• [WORK INSTRUCTION] Each record must appear in the answer exactly as given.

☆ ☆ ☆

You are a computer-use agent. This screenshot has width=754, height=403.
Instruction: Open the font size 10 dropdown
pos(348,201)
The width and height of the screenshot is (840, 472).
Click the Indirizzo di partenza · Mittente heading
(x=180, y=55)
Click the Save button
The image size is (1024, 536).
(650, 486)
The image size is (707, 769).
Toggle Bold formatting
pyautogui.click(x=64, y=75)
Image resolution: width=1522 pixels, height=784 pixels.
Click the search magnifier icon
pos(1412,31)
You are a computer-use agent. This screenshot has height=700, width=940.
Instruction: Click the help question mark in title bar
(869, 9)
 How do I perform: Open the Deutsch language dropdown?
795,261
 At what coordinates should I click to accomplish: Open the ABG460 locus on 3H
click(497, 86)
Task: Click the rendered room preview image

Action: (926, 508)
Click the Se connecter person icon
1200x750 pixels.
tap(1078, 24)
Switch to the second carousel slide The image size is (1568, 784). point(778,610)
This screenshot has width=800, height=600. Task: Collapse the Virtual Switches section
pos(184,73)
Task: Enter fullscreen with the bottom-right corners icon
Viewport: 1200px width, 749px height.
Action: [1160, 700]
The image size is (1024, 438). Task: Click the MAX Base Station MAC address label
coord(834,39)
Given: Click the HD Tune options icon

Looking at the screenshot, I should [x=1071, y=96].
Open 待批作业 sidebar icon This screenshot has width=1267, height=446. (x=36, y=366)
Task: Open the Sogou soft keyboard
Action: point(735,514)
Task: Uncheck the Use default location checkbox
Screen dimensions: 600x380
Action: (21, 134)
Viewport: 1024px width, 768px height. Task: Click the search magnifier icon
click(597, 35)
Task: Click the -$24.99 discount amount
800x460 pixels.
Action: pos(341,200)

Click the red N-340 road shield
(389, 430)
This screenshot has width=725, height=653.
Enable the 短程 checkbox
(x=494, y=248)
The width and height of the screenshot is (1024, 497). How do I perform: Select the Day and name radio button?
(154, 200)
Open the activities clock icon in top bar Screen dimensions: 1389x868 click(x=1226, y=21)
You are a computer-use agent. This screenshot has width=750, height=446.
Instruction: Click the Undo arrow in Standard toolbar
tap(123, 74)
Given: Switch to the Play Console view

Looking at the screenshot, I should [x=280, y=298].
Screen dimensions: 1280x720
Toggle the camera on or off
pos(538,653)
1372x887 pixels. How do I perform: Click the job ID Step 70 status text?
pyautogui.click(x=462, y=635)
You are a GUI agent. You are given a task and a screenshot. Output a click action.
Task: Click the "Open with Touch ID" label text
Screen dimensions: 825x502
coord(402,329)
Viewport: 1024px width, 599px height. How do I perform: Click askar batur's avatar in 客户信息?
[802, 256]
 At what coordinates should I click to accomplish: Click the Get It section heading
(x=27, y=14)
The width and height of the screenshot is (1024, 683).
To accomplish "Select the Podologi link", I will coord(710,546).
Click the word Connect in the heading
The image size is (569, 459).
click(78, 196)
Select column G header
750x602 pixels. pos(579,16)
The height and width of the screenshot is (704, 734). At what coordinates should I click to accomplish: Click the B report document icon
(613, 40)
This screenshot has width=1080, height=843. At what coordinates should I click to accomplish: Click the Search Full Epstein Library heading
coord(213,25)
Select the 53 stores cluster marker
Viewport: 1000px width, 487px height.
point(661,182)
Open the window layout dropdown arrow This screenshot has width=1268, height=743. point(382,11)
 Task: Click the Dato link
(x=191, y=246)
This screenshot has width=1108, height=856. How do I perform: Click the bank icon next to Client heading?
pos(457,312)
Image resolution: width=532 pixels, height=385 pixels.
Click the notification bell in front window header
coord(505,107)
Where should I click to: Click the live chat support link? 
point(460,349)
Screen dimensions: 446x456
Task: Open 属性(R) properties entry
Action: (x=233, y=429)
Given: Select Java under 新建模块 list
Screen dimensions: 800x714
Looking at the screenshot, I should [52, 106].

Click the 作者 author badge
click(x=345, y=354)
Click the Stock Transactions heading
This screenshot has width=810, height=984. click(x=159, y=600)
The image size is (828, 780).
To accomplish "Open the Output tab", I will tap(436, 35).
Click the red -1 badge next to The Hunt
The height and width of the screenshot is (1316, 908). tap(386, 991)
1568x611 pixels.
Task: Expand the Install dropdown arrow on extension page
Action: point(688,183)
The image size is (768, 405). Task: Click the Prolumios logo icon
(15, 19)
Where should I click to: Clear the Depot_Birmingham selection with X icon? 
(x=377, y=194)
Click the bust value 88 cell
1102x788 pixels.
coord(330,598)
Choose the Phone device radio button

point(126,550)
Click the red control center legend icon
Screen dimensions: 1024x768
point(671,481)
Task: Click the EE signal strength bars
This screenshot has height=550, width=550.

☆ ☆ ☆

• [EXPECTED ANSWER]
You are a computer-use agent. This screenshot has width=754, height=403.
Instruction: Open the font size 10 dropdown
pos(348,201)
The width and height of the screenshot is (840, 472).
Click the Indirizzo di partenza · Mittente heading
(x=180, y=55)
Click the Save button
The image size is (1024, 536).
(650, 486)
The image size is (707, 769).
Toggle Bold formatting
pyautogui.click(x=64, y=75)
Image resolution: width=1522 pixels, height=784 pixels.
Click the search magnifier icon
pos(1412,31)
You are a computer-use agent. This screenshot has height=700, width=940.
Instruction: Click the help question mark in title bar
(869, 9)
 How do I perform: Open the Deutsch language dropdown?
795,261
 At what coordinates should I click to accomplish: Open the ABG460 locus on 3H
click(497, 86)
Task: Click the rendered room preview image

Action: (926, 508)
Click the Se connecter person icon
1200x750 pixels.
tap(1078, 24)
Switch to the second carousel slide The image size is (1568, 784). point(778,610)
This screenshot has width=800, height=600. Task: Collapse the Virtual Switches section
pos(184,73)
Task: Enter fullscreen with the bottom-right corners icon
Viewport: 1200px width, 749px height.
Action: [1160, 700]
The image size is (1024, 438). Task: Click the MAX Base Station MAC address label
coord(834,39)
Given: Click the HD Tune options icon

Looking at the screenshot, I should [x=1071, y=96].
Open 待批作业 sidebar icon This screenshot has width=1267, height=446. (x=36, y=366)
Task: Open the Sogou soft keyboard
Action: point(735,514)
Task: Uncheck the Use default location checkbox
Screen dimensions: 600x380
Action: (21, 134)
Viewport: 1024px width, 768px height. Task: Click the search magnifier icon
click(597, 35)
Task: Click the -$24.99 discount amount
800x460 pixels.
Action: pos(341,200)

Click the red N-340 road shield
(389, 430)
This screenshot has width=725, height=653.
Enable the 短程 checkbox
(x=494, y=248)
The width and height of the screenshot is (1024, 497). How do I perform: Select the Day and name radio button?
(154, 200)
Open the activities clock icon in top bar Screen dimensions: 1389x868 click(x=1226, y=21)
You are a computer-use agent. This screenshot has width=750, height=446.
Instruction: Click the Undo arrow in Standard toolbar
tap(123, 74)
Given: Switch to the Play Console view

Looking at the screenshot, I should [x=280, y=298].
Screen dimensions: 1280x720
Toggle the camera on or off
pos(538,653)
1372x887 pixels. How do I perform: Click the job ID Step 70 status text?
pyautogui.click(x=462, y=635)
You are a GUI agent. You are given a task and a screenshot. Output a click action.
Task: Click the "Open with Touch ID" label text
Screen dimensions: 825x502
coord(402,329)
Viewport: 1024px width, 599px height. How do I perform: Click askar batur's avatar in 客户信息?
[802, 256]
 At what coordinates should I click to accomplish: Click the Get It section heading
(x=27, y=14)
The width and height of the screenshot is (1024, 683).
To accomplish "Select the Podologi link", I will coord(710,546).
Click the word Connect in the heading
The image size is (569, 459).
click(78, 196)
Select column G header
750x602 pixels. pos(579,16)
The height and width of the screenshot is (704, 734). At what coordinates should I click to accomplish: Click the B report document icon
(613, 40)
This screenshot has width=1080, height=843. At what coordinates should I click to accomplish: Click the Search Full Epstein Library heading
coord(213,25)
Select the 53 stores cluster marker
Viewport: 1000px width, 487px height.
point(661,182)
Open the window layout dropdown arrow This screenshot has width=1268, height=743. point(382,11)
 Task: Click the Dato link
(x=191, y=246)
This screenshot has width=1108, height=856. How do I perform: Click the bank icon next to Client heading?
pos(457,312)
Image resolution: width=532 pixels, height=385 pixels.
Click the notification bell in front window header
coord(505,107)
Where should I click to: Click the live chat support link? 
point(460,349)
Screen dimensions: 446x456
Task: Open 属性(R) properties entry
Action: (x=233, y=429)
Given: Select Java under 新建模块 list
Screen dimensions: 800x714
Looking at the screenshot, I should [52, 106].

Click the 作者 author badge
click(x=345, y=354)
Click the Stock Transactions heading
This screenshot has width=810, height=984. click(x=159, y=600)
The image size is (828, 780).
To accomplish "Open the Output tab", I will tap(436, 35).
Click the red -1 badge next to The Hunt
The height and width of the screenshot is (1316, 908). tap(386, 991)
1568x611 pixels.
Task: Expand the Install dropdown arrow on extension page
Action: point(688,183)
The image size is (768, 405). Task: Click the Prolumios logo icon
(15, 19)
Where should I click to: Clear the Depot_Birmingham selection with X icon? 
(x=377, y=194)
Click the bust value 88 cell
1102x788 pixels.
coord(330,598)
Choose the Phone device radio button

point(126,550)
Click the red control center legend icon
Screen dimensions: 1024x768
point(671,481)
Task: Click the EE signal strength bars
This screenshot has height=550, width=550.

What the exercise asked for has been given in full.